Smoothened function in T cell development

The thymus gland plays an essential role in immunological protection against infection by supporting the production of T cells, a type of white blood cell. T cells are an important constituent of the immune system, that enable us to fight infection, and also regulate other types of cell, preventing our immune system from attacking our own bodies. An understanding of how T cells are produced will help us to understand how they function and will be useful in designing treatments for human disease. This project will study molecules that are involved in the regulation of T cell production the thymus. In particular, we will investigate the functions of a molecule called Smoothened in the production of T cells and other types of blood cell. Smoothened is known to be a very important molecule during the embryonic development of many tissues and organs, such as the heart and bone, but little is known about its functions in the production of T cells and other blood cells. This project will take a genetic approach to study the functions of Smoothened. We will ask what effect mutations in the gene that encodes Smoothened have on the production of T cells in the thymus, and on the projection of other types of blood cell.

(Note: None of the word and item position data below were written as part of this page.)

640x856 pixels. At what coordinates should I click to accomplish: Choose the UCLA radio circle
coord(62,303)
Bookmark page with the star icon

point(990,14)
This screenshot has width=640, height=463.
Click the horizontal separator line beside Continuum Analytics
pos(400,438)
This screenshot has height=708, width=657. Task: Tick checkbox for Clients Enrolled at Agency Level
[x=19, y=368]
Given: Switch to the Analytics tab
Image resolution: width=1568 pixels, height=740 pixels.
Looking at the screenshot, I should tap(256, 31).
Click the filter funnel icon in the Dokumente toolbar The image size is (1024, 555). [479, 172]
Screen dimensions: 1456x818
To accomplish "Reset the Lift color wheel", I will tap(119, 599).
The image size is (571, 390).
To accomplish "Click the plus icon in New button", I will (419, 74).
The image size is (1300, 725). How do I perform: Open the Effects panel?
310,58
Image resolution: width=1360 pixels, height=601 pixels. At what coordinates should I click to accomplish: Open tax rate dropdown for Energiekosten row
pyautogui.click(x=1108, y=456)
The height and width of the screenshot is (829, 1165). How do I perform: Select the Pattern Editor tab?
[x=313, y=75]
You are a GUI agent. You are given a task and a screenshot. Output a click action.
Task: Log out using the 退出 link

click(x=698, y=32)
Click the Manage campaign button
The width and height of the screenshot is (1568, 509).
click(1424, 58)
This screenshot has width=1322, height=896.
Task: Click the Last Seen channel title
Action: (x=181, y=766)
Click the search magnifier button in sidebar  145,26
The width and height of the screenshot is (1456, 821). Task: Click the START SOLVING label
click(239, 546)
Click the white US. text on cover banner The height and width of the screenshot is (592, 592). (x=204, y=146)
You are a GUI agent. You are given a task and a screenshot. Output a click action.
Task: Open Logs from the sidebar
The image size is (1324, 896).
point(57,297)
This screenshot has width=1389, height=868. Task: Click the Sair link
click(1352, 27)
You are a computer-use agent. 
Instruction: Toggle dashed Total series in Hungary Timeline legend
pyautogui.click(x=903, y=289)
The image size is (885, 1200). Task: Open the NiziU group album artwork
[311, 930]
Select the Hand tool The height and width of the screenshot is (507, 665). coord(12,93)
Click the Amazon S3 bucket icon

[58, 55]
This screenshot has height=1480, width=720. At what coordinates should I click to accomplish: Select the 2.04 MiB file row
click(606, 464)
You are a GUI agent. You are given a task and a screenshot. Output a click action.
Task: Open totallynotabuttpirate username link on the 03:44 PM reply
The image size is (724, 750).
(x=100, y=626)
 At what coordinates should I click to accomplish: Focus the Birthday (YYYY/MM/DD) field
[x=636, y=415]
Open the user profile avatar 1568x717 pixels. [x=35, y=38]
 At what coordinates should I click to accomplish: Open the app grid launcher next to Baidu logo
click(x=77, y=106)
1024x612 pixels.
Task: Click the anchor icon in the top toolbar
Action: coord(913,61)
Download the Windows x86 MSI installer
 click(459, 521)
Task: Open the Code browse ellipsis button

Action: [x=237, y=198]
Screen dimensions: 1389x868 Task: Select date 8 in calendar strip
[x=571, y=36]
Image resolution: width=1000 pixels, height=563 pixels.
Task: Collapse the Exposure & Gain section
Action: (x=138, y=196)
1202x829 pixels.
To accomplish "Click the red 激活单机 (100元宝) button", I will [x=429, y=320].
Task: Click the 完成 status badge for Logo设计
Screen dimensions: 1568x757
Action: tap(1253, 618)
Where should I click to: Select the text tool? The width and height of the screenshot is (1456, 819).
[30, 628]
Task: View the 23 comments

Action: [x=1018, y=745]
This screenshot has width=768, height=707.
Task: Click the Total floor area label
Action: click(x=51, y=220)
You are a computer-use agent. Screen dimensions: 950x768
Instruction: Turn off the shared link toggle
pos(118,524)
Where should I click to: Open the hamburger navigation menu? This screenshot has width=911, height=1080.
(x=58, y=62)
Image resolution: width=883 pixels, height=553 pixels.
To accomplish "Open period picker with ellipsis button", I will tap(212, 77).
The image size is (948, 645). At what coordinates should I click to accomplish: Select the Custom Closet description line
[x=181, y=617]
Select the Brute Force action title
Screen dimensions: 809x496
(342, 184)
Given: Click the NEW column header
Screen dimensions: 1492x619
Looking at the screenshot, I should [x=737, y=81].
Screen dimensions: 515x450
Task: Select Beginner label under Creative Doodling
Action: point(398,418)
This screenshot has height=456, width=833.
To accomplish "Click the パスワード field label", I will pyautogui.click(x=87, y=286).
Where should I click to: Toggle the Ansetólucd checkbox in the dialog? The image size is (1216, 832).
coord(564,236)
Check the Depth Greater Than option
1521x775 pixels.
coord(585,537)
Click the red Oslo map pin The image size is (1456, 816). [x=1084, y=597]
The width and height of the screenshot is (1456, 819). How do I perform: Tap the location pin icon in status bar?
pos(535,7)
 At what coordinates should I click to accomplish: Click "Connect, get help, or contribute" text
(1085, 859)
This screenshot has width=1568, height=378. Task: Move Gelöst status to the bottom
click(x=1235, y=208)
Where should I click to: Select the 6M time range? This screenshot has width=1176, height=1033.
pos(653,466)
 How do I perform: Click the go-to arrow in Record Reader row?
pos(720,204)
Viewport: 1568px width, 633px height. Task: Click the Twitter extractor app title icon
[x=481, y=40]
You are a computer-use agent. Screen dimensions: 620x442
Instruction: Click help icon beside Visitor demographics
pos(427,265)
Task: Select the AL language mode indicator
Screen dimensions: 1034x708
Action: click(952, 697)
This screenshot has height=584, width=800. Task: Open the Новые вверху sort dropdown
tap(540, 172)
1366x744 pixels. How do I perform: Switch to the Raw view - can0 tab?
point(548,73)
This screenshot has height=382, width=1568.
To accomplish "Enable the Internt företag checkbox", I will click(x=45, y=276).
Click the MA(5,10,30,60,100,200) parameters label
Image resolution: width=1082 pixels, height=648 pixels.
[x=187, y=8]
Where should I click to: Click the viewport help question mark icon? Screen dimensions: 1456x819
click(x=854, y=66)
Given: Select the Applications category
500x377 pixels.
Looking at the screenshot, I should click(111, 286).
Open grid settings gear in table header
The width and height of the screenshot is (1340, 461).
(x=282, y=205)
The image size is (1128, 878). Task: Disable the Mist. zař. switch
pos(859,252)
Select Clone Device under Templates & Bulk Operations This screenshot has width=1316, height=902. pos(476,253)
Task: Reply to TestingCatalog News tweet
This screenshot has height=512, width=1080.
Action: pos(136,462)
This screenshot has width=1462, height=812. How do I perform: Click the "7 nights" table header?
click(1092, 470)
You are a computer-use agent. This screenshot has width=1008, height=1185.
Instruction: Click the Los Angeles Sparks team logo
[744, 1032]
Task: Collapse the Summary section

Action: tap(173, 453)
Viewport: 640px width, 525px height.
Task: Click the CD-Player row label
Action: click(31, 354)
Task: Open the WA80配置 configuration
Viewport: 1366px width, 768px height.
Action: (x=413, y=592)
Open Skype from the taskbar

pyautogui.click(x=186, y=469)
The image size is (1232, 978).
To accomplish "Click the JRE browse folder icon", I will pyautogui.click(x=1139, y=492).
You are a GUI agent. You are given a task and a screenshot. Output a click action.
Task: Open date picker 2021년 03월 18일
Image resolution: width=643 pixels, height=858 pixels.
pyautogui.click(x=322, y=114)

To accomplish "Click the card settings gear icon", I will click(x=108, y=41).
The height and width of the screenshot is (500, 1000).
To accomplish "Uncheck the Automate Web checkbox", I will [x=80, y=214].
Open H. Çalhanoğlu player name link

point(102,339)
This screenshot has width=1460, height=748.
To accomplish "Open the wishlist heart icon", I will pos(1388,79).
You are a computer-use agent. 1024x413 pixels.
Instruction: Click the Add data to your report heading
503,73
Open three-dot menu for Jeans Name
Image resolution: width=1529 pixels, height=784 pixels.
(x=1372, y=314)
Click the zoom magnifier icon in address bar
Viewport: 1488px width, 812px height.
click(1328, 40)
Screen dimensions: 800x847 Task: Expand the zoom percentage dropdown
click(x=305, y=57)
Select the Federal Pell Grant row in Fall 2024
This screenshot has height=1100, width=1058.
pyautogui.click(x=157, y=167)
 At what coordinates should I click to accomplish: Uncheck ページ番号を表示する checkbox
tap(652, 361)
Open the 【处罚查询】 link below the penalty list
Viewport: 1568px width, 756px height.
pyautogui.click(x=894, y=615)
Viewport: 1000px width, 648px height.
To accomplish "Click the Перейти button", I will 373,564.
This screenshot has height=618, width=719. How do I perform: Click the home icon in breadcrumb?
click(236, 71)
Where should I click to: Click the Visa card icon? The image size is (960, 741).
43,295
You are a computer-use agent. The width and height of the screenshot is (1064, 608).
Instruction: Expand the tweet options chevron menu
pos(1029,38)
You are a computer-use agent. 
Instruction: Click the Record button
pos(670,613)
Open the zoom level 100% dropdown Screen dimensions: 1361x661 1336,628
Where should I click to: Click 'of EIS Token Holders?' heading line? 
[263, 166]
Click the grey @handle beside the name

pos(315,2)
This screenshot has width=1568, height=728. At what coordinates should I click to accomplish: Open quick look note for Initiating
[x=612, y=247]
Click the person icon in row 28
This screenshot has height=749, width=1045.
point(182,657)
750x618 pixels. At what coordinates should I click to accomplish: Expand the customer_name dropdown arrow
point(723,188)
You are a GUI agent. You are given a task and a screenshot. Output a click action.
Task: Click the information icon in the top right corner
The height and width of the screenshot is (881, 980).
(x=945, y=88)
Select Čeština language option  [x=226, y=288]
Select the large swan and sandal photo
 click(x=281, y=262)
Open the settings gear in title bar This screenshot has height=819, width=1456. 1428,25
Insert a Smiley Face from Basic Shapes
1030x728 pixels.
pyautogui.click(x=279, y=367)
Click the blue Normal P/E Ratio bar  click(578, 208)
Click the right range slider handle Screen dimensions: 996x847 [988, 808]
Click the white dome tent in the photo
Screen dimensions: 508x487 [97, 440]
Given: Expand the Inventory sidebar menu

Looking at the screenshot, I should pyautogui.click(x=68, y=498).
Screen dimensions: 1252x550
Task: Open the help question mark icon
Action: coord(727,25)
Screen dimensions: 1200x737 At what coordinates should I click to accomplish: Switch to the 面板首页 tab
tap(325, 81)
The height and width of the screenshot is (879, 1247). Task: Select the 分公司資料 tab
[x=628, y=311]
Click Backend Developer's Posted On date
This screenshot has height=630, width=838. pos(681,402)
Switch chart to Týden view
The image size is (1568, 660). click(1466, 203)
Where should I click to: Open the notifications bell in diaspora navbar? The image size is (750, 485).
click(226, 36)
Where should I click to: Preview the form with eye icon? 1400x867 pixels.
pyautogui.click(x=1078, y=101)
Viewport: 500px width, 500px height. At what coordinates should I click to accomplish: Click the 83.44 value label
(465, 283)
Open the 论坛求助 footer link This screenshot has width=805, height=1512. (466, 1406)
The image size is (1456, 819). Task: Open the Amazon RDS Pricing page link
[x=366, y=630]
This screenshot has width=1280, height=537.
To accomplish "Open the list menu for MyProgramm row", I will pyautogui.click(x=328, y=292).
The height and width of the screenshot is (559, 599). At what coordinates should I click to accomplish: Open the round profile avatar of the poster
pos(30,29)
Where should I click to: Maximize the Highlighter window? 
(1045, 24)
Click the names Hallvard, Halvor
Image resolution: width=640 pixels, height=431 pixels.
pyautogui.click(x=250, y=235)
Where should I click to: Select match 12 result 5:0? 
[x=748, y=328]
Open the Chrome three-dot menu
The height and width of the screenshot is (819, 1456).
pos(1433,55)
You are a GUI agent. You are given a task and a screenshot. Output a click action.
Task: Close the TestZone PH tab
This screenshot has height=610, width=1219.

The thymus, the primary site of T cell production, is seeded throughout life by blood borne progenitor cells from the foetal liver or adult bone marrow. This project aims to investigate the function of the Hedgehog (Hh) pathway signal transduction molecule Smoothened (Smo) in the regulation of haematopoiesis and thymopoesis. The Hh family of secreted intercellular signalling molecules are powerful regulators of patterning and organogenesis of many mammalian tissues during embryonic development, but relatively little is known about the function of Hh signalling in the immune system. We will focus on the signal transduction molecule Smo to avoid the complications of redundancy created by multiple mammalian Hh family members and down-stream transcription factor (GIi) family members. We will use conditional Smo Knock-out mice to study the function of Hh signalling in haematopoietic stem cells and lymphocyte progenitor cells as they seed the thymus and develop down the T cell lineage. Conversely, we will generate transgenic mice in which Smo is constitutively active in haematopoietic and lymphocyte lineage cells. We will test the hypothesis that Smo is an important regulator of haematopoiesis and lymphocyte development. We aim to define the functions of Smo during T cell development and to elucidate the molecular mechanisms that underlie these functions, identifying genes that are transcriptionally regulated by Smo signalling.